= Directions for this task =
Please retype every entry, keeping each one exactly as written.

= Data =
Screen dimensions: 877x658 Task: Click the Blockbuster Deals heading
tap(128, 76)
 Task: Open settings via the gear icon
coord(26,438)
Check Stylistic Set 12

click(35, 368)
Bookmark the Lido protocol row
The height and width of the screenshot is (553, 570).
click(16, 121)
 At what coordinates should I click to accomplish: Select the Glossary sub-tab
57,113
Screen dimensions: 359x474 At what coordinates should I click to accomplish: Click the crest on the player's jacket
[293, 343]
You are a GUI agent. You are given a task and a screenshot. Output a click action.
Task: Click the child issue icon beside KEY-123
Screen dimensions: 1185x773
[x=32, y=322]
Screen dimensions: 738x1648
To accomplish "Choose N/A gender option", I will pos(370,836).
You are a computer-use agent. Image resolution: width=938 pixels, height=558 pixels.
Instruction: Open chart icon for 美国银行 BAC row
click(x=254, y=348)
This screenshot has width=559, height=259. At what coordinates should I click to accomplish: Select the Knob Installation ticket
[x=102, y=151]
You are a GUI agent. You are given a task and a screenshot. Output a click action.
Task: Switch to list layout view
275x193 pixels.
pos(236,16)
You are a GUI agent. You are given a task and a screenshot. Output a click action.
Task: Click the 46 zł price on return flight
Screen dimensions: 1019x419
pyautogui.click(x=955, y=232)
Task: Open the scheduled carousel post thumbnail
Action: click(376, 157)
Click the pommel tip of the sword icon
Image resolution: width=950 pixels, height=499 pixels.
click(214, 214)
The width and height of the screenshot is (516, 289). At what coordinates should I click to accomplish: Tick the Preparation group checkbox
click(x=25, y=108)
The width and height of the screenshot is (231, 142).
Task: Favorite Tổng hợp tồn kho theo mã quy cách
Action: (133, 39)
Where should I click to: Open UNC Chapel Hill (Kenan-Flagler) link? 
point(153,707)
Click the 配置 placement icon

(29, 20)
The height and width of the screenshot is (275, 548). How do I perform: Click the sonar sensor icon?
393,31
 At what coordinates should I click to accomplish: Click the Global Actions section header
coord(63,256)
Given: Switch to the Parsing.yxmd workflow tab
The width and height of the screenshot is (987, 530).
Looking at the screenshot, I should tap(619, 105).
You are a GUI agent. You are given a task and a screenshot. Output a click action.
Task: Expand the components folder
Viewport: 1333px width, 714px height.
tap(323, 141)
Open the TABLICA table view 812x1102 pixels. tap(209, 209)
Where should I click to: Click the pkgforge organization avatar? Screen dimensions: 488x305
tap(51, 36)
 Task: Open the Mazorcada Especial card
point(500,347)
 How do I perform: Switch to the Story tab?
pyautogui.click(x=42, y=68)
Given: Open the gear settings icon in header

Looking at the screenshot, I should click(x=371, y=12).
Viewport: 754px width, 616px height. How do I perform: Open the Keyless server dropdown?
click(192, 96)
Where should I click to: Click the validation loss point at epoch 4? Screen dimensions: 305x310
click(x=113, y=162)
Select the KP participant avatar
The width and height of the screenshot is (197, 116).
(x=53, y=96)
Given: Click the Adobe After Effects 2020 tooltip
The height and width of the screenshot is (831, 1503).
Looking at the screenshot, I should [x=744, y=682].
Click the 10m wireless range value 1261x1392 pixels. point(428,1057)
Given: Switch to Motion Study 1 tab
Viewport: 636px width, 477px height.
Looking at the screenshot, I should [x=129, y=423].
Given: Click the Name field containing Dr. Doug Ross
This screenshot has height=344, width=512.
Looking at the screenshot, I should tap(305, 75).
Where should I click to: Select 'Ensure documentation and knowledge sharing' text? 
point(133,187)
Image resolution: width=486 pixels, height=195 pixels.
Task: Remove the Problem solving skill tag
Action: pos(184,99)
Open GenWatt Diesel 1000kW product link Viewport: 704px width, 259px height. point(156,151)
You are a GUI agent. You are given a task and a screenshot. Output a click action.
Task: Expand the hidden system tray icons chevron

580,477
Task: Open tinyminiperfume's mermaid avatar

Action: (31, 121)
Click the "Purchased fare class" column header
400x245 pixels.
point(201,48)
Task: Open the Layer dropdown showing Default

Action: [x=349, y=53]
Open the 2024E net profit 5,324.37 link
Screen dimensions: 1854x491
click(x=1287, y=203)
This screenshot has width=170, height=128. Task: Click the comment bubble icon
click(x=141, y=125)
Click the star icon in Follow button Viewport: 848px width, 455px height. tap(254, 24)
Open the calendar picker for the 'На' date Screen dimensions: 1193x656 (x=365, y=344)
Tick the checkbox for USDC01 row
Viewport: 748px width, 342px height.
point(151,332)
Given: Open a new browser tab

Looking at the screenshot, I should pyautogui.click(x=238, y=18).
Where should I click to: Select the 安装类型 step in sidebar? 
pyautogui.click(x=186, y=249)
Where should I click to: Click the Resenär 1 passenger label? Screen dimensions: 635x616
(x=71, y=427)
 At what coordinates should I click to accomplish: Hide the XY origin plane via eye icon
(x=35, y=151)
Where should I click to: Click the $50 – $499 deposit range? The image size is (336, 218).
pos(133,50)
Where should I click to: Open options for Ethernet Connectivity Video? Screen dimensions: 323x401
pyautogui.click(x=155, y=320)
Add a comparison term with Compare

= Solved exercise =
Screen dimensions: 877x658 Task: Click the Blockbuster Deals heading
tap(128, 76)
 Task: Open settings via the gear icon
coord(26,438)
Check Stylistic Set 12

click(35, 368)
Bookmark the Lido protocol row
The height and width of the screenshot is (553, 570).
click(16, 121)
 At what coordinates should I click to accomplish: Select the Glossary sub-tab
57,113
Screen dimensions: 359x474 At what coordinates should I click to accomplish: Click the crest on the player's jacket
[293, 343]
You are a GUI agent. You are given a task and a screenshot. Output a click action.
Task: Click the child issue icon beside KEY-123
Screen dimensions: 1185x773
[x=32, y=322]
Screen dimensions: 738x1648
To accomplish "Choose N/A gender option", I will pos(370,836).
You are a computer-use agent. Image resolution: width=938 pixels, height=558 pixels.
Instruction: Open chart icon for 美国银行 BAC row
click(x=254, y=348)
This screenshot has width=559, height=259. At what coordinates should I click to accomplish: Select the Knob Installation ticket
[x=102, y=151]
You are a GUI agent. You are given a task and a screenshot. Output a click action.
Task: Switch to list layout view
275x193 pixels.
pos(236,16)
You are a GUI agent. You are given a task and a screenshot. Output a click action.
Task: Click the 46 zł price on return flight
Screen dimensions: 1019x419
pyautogui.click(x=955, y=232)
Task: Open the scheduled carousel post thumbnail
Action: click(376, 157)
Click the pommel tip of the sword icon
Image resolution: width=950 pixels, height=499 pixels.
click(214, 214)
The width and height of the screenshot is (516, 289). At what coordinates should I click to accomplish: Tick the Preparation group checkbox
click(x=25, y=108)
The width and height of the screenshot is (231, 142).
Task: Favorite Tổng hợp tồn kho theo mã quy cách
Action: (133, 39)
Where should I click to: Open UNC Chapel Hill (Kenan-Flagler) link? 
point(153,707)
Click the 配置 placement icon

(29, 20)
The height and width of the screenshot is (275, 548). How do I perform: Click the sonar sensor icon?
393,31
 At what coordinates should I click to accomplish: Click the Global Actions section header
coord(63,256)
Given: Switch to the Parsing.yxmd workflow tab
The width and height of the screenshot is (987, 530).
Looking at the screenshot, I should tap(619, 105).
You are a GUI agent. You are given a task and a screenshot. Output a click action.
Task: Expand the components folder
Viewport: 1333px width, 714px height.
tap(323, 141)
Open the TABLICA table view 812x1102 pixels. tap(209, 209)
Where should I click to: Click the pkgforge organization avatar? Screen dimensions: 488x305
tap(51, 36)
 Task: Open the Mazorcada Especial card
point(500,347)
 How do I perform: Switch to the Story tab?
pyautogui.click(x=42, y=68)
Given: Open the gear settings icon in header

Looking at the screenshot, I should click(x=371, y=12).
Viewport: 754px width, 616px height. How do I perform: Open the Keyless server dropdown?
click(192, 96)
Where should I click to: Click the validation loss point at epoch 4? Screen dimensions: 305x310
click(x=113, y=162)
Select the KP participant avatar
The width and height of the screenshot is (197, 116).
(x=53, y=96)
Given: Click the Adobe After Effects 2020 tooltip
The height and width of the screenshot is (831, 1503).
Looking at the screenshot, I should [x=744, y=682].
Click the 10m wireless range value 1261x1392 pixels. point(428,1057)
Given: Switch to Motion Study 1 tab
Viewport: 636px width, 477px height.
Looking at the screenshot, I should [x=129, y=423].
Given: Click the Name field containing Dr. Doug Ross
This screenshot has height=344, width=512.
Looking at the screenshot, I should tap(305, 75).
Where should I click to: Select 'Ensure documentation and knowledge sharing' text? 
point(133,187)
Image resolution: width=486 pixels, height=195 pixels.
Task: Remove the Problem solving skill tag
Action: pos(184,99)
Open GenWatt Diesel 1000kW product link Viewport: 704px width, 259px height. point(156,151)
You are a GUI agent. You are given a task and a screenshot. Output a click action.
Task: Expand the hidden system tray icons chevron

580,477
Task: Open tinyminiperfume's mermaid avatar

Action: (31, 121)
Click the "Purchased fare class" column header
400x245 pixels.
point(201,48)
Task: Open the Layer dropdown showing Default

Action: [x=349, y=53]
Open the 2024E net profit 5,324.37 link
Screen dimensions: 1854x491
click(x=1287, y=203)
This screenshot has width=170, height=128. Task: Click the comment bubble icon
click(x=141, y=125)
Click the star icon in Follow button Viewport: 848px width, 455px height. tap(254, 24)
Open the calendar picker for the 'На' date Screen dimensions: 1193x656 (x=365, y=344)
Tick the checkbox for USDC01 row
Viewport: 748px width, 342px height.
point(151,332)
Given: Open a new browser tab

Looking at the screenshot, I should pyautogui.click(x=238, y=18).
Where should I click to: Select the 安装类型 step in sidebar? 
pyautogui.click(x=186, y=249)
Where should I click to: Click the Resenär 1 passenger label? Screen dimensions: 635x616
(x=71, y=427)
 At what coordinates should I click to accomplish: Hide the XY origin plane via eye icon
(x=35, y=151)
Where should I click to: Click the $50 – $499 deposit range? The image size is (336, 218).
pos(133,50)
Where should I click to: Open options for Ethernet Connectivity Video? Screen dimensions: 323x401
pyautogui.click(x=155, y=320)
Add a comparison term with Compare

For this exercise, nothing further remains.